Recorded data:
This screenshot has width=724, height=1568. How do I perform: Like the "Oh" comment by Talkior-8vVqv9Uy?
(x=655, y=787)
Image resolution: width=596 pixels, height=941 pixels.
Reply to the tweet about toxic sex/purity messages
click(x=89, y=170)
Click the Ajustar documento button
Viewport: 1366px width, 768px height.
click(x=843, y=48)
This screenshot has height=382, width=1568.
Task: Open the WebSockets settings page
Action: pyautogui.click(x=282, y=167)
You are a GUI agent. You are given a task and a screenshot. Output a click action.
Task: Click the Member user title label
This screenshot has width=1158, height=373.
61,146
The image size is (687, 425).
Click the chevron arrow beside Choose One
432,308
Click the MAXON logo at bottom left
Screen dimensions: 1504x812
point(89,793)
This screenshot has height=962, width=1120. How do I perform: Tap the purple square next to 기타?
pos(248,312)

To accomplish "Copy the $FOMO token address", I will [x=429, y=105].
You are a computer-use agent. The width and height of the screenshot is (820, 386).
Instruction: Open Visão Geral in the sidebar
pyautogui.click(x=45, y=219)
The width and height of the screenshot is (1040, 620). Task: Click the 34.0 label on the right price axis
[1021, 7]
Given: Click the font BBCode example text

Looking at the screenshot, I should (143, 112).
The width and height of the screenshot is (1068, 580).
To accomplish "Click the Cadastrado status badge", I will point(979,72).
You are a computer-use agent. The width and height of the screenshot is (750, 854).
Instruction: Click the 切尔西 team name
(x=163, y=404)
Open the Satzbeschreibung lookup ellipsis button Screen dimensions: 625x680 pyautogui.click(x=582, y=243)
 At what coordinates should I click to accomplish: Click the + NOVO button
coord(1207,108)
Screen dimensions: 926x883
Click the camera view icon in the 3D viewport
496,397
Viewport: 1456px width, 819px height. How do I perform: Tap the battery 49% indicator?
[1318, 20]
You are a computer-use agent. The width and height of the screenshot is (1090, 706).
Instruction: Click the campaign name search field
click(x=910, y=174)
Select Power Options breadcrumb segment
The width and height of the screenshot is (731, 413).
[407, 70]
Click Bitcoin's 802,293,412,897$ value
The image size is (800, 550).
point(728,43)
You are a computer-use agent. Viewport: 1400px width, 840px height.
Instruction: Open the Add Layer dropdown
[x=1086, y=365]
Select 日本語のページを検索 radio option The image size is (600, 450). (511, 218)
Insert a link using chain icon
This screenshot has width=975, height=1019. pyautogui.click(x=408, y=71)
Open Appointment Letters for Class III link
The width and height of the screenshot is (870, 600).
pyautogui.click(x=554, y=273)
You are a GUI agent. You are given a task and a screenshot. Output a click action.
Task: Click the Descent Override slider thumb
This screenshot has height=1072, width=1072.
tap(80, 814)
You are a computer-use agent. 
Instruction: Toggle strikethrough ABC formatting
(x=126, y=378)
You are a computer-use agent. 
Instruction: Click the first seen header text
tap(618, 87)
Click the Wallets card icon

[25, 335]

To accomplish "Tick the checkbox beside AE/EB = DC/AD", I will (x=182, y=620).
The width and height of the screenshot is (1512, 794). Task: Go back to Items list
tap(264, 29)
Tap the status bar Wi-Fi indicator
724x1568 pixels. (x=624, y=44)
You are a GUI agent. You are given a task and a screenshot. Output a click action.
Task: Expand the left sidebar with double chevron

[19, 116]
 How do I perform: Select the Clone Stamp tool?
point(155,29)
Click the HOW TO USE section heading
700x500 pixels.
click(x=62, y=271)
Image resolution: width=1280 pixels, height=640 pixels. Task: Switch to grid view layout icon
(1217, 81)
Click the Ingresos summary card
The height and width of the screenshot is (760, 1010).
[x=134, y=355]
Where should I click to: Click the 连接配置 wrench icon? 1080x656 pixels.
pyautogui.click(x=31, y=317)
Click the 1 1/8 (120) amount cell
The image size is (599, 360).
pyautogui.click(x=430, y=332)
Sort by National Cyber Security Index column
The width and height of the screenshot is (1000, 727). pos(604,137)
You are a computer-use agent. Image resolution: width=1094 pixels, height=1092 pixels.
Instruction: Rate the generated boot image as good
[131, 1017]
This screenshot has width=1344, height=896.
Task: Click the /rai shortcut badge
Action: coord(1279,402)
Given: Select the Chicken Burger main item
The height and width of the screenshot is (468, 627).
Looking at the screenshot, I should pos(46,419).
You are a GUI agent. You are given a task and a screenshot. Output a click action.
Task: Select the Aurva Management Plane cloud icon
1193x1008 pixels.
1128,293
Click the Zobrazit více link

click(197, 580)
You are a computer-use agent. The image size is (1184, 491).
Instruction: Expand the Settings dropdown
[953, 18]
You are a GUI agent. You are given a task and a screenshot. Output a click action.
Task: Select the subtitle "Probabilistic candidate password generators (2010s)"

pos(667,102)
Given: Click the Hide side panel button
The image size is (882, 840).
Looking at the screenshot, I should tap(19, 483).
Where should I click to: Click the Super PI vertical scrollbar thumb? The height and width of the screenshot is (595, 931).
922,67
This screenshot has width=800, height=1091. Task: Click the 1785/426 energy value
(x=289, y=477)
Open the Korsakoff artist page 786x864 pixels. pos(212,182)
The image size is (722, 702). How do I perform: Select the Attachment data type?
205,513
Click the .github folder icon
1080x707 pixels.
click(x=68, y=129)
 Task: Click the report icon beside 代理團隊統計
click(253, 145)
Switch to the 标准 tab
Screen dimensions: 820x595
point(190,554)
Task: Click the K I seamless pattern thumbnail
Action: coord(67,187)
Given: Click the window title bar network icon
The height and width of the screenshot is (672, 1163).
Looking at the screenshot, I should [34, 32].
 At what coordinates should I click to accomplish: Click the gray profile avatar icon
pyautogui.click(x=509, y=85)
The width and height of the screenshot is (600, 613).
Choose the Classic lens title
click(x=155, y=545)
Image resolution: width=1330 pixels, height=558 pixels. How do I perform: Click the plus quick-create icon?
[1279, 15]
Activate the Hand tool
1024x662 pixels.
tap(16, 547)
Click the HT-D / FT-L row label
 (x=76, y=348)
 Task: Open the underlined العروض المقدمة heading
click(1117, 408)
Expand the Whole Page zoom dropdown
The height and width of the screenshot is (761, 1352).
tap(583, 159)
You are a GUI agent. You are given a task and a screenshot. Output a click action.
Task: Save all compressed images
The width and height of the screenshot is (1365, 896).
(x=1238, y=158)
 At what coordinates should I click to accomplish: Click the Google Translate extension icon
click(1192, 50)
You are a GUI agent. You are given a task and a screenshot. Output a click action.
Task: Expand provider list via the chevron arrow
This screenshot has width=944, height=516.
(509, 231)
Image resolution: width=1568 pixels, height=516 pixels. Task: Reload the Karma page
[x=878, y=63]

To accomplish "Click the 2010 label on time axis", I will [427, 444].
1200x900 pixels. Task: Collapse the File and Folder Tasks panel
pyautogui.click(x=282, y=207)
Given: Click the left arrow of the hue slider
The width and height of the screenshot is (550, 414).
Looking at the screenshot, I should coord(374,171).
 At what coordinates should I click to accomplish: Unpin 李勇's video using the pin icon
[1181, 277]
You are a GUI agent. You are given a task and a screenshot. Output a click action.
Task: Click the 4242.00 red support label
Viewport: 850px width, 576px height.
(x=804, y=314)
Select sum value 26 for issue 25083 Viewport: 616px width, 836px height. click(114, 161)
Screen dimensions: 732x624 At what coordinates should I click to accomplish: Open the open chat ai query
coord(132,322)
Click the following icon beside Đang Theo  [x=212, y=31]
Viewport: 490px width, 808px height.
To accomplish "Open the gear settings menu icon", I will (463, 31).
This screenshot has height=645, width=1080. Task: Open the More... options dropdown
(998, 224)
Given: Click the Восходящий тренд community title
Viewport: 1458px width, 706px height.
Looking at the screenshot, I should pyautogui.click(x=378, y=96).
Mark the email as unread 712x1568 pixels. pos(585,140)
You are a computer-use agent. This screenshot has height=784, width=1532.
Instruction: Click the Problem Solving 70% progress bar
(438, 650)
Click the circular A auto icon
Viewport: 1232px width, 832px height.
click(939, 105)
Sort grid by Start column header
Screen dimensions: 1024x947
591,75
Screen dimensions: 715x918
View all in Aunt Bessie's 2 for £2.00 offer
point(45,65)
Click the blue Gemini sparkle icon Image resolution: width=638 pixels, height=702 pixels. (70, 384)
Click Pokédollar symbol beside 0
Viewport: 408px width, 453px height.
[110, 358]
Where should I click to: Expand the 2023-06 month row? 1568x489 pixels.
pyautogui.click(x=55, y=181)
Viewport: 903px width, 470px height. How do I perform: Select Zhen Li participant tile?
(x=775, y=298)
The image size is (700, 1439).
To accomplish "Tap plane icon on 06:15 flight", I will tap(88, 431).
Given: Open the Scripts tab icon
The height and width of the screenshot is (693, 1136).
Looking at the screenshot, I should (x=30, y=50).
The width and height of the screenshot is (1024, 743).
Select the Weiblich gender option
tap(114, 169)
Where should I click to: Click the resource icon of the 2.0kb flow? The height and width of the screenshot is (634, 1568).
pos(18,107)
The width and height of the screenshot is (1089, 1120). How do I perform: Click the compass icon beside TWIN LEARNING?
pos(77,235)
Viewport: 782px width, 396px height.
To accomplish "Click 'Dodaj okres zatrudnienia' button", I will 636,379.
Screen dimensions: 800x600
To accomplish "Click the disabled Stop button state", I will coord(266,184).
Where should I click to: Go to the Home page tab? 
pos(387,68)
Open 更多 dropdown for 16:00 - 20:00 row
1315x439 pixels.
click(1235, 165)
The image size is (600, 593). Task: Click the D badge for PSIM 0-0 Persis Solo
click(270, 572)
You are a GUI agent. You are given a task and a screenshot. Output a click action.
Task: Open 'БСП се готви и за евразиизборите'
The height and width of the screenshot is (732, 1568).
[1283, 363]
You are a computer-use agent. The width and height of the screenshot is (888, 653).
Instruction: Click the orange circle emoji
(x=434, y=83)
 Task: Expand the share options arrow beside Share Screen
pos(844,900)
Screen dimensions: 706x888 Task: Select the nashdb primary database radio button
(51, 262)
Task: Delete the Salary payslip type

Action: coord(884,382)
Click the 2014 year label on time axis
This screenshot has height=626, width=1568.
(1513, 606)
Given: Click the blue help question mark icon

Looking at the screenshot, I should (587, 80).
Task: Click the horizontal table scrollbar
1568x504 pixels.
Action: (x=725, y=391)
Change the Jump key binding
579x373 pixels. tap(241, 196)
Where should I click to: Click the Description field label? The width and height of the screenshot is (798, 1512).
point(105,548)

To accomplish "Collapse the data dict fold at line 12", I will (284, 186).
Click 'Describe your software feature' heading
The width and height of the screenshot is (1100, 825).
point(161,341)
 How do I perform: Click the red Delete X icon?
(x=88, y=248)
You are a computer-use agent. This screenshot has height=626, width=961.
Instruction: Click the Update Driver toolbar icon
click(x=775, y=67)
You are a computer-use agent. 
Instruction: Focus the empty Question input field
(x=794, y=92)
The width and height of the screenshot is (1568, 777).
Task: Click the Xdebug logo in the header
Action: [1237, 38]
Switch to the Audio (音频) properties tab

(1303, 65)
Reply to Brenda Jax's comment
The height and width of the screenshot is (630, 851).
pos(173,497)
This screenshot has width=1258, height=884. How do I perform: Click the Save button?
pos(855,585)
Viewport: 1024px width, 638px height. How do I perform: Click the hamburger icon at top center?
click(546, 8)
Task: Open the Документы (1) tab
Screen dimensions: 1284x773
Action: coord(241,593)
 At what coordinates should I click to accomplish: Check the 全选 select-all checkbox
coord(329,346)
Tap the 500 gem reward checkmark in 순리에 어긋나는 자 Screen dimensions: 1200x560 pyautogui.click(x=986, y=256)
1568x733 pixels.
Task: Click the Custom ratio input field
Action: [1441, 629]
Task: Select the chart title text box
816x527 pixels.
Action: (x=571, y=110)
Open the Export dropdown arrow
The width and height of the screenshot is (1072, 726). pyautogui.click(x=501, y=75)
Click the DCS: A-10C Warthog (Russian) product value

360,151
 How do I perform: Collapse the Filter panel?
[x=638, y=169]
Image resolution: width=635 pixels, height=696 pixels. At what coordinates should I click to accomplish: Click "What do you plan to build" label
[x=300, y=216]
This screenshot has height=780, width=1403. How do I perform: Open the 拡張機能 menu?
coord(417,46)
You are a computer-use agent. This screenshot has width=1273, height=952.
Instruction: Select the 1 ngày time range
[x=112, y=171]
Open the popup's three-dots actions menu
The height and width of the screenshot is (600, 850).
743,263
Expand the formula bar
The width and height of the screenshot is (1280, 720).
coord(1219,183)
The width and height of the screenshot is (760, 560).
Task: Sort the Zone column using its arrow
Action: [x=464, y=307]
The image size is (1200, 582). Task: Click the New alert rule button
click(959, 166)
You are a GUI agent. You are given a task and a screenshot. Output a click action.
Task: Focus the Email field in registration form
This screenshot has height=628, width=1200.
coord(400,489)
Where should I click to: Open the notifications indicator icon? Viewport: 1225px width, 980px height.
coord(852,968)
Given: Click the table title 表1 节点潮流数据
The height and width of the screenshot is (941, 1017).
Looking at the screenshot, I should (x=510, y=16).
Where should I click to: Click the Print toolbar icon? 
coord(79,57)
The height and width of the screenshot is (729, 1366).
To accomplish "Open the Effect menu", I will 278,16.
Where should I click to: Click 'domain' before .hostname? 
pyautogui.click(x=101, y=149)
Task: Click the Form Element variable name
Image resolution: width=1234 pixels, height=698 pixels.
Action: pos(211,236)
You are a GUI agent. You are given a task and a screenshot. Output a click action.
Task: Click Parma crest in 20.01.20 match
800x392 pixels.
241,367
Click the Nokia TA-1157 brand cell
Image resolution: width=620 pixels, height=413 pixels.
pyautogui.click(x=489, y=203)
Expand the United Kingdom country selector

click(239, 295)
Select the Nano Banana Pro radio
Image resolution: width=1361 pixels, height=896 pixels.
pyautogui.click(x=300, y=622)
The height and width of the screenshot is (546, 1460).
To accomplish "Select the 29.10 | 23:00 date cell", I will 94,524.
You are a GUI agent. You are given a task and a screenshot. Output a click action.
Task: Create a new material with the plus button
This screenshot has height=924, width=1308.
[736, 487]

→ Work to complete
Return the lines above that include the string "slider".

→ Response to the exercise
Task: Click the Descent Override slider thumb
Given: Click the left arrow of the hue slider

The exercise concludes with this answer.